“A flor perfeita é algo raro. Podemos passar uma vida inteira à procura de uma, e não seria uma vida desperdiçada.”
Esta deixa do senhor feudal Katsumoto, personagem do filme “O Último Samurai”, ilustra a relação que o Japão tem com a natureza, e com o desabrochar das flores de cerejeira (sakura) em particular. Não é apenas uma deixa poética inventada para um filme de Hollywood. Durante a época das cerejeiras em flor (que vai de finais de Março a meados de Maio, dependendo da região), é um sentimento que é realmente possível de testemunhar.
Hirosaki é uma pacata cidade da província de Aomori, no extremo norte da ilha de Honshu, a maior do arquipélago japonês. É um dos melhores locais no Japão para o período do hanami ( que literalmente significa “ver flores”). O castelo de Hirosaki esconde-se num parque cuja entrada está repleta de árvores, completamente cobertas de rebentos brancos e cor de rosa suave. É como se uma tempestade de neve se tivesse abatido sobre a cidade, mas os flocos tivessem teimosamente decidido permanecer nos ramos das árvores. Ao entrar no parque fico boquiaberto com as várias espécies de árvores em flor. Algumas têm ramos que caem como se fossem salgueiros-chorões, outras formam túneis em largas avenidas.
Ao meu redor as pessoas passeiam aproveitando o espetáculo que a natureza lhes oferece. Casais passeiam de mão dada, miúdos e adultos pedalam em bicicletas pelos túneis formados pelos ramos. Alguns apreciam a leitura de um bom livro num banco, outros remam com pequenos barcos nos vários lagos e canais do parque. Debaixo de algumas árvores pessoas colocam oleados para fazerem piqueniques. Aprendi mais tarde que as festas debaixo das cerejeiras são uma tradição das empresas japonesas : os novatos têm a responsabilidade de levar os oleados, e de ficarem a guardar o melhor lugar, por vezes até ao dia seguinte, quando os empregados mais seniores se juntam à festa.
O castelo de Hirosaki é um típico castelo japonês, branco, de três pisos. Construído pelo clã Tsugaru em 1611, e entretanto renovado, encontra-se cercado por um fosso cheio de água e pétalas de cerejeira. A atravessar este fosso está uma ponte vermelha, cheia de turistas que esperam pacientemente a sua vez para se fotografarem, enquadrados pelo edifício histórico cercado pelas árvores em flor. Com excepção destes e das suas cameras e telemóveis, este é sem dúvida o tipo de paisagem que imaginava quando lia os mitos e lendas medievais japonesas.

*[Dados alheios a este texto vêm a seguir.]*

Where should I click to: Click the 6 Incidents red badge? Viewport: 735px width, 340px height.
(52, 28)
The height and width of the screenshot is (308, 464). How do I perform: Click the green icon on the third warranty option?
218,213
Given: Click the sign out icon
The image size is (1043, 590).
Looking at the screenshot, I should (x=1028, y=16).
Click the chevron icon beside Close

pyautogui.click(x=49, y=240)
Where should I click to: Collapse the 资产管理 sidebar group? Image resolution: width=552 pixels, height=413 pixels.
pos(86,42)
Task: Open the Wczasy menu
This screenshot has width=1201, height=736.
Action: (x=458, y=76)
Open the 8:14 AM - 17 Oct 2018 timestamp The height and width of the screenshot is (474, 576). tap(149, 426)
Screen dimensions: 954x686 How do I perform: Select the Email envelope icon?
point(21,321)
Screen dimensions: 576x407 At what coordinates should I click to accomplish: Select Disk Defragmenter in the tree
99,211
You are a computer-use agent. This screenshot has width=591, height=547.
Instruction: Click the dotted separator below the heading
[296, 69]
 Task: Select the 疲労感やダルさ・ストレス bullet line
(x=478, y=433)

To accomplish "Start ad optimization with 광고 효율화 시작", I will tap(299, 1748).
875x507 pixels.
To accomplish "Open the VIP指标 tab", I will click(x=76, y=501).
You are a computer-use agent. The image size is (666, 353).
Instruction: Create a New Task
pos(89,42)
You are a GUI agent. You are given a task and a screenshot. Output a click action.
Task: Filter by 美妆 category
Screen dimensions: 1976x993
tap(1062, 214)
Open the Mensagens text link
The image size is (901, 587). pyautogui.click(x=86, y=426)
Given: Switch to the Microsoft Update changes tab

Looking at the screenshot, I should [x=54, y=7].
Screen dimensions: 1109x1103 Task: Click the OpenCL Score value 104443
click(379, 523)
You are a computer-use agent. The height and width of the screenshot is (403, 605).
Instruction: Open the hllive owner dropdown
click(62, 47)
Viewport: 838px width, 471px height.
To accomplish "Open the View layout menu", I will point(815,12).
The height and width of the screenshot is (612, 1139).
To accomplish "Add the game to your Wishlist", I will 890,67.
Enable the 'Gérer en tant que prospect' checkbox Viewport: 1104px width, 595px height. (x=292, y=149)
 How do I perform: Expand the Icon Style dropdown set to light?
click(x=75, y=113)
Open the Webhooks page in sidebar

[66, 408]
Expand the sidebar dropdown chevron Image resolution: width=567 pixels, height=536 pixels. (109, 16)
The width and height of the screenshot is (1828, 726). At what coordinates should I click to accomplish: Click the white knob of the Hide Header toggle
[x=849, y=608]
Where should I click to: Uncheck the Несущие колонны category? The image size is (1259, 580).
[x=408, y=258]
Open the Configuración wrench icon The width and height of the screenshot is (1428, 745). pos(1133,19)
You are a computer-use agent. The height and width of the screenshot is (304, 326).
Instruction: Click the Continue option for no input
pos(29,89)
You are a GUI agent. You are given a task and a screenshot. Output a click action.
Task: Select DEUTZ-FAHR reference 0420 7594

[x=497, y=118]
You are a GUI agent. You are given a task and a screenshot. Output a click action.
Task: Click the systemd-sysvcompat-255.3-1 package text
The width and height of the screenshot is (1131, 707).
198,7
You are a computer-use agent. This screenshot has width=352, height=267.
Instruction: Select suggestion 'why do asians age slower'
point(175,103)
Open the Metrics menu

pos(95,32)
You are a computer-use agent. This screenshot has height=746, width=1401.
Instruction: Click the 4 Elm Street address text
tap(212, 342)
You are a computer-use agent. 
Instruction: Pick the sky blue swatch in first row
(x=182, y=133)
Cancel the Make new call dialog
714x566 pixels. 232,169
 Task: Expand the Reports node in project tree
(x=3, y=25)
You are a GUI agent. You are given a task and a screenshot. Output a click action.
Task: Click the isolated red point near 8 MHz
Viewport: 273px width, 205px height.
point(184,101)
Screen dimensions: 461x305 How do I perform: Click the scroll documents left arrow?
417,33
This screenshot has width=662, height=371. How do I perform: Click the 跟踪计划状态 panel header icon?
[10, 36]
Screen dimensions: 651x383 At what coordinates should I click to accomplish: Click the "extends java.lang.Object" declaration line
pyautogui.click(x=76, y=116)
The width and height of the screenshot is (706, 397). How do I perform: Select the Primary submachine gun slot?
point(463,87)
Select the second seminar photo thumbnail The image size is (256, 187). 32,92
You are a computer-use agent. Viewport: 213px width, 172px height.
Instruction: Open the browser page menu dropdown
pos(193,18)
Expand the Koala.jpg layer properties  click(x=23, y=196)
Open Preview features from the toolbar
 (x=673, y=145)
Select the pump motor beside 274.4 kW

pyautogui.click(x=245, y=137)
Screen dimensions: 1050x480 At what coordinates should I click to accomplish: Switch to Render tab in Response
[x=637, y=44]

O fascínio dos japoneses com as flores de cerejeira pode ser explicado pela crença budista na vida como sendo algo efémero. Tal como o nosso tempo neste mundo é limitado, também as flores de cerejeira nascem, chegam ao pináculo da sua beleza, para gradualmente se desvanecerem. Tal não é necessariamente bom nem mau, é apenas a realidade da natureza. O hanami torna-se, assim, numa apreciação simbólica da vida na sua fase mais bela. À medida que o meu passeio pelo parque se vai estendendo até ao final da tarde, ao ver todas as caras felizes das famílias a divertirem-se, essa é precisamente a sensação que fica: que faço parte de uma enorme celebração da vida.
Se o lorde samurai Matsumoto tivesse visitado o castelo de Hirosaki, aposto que não precisaria de uma vida inteira para encontrar uma flor perfeita.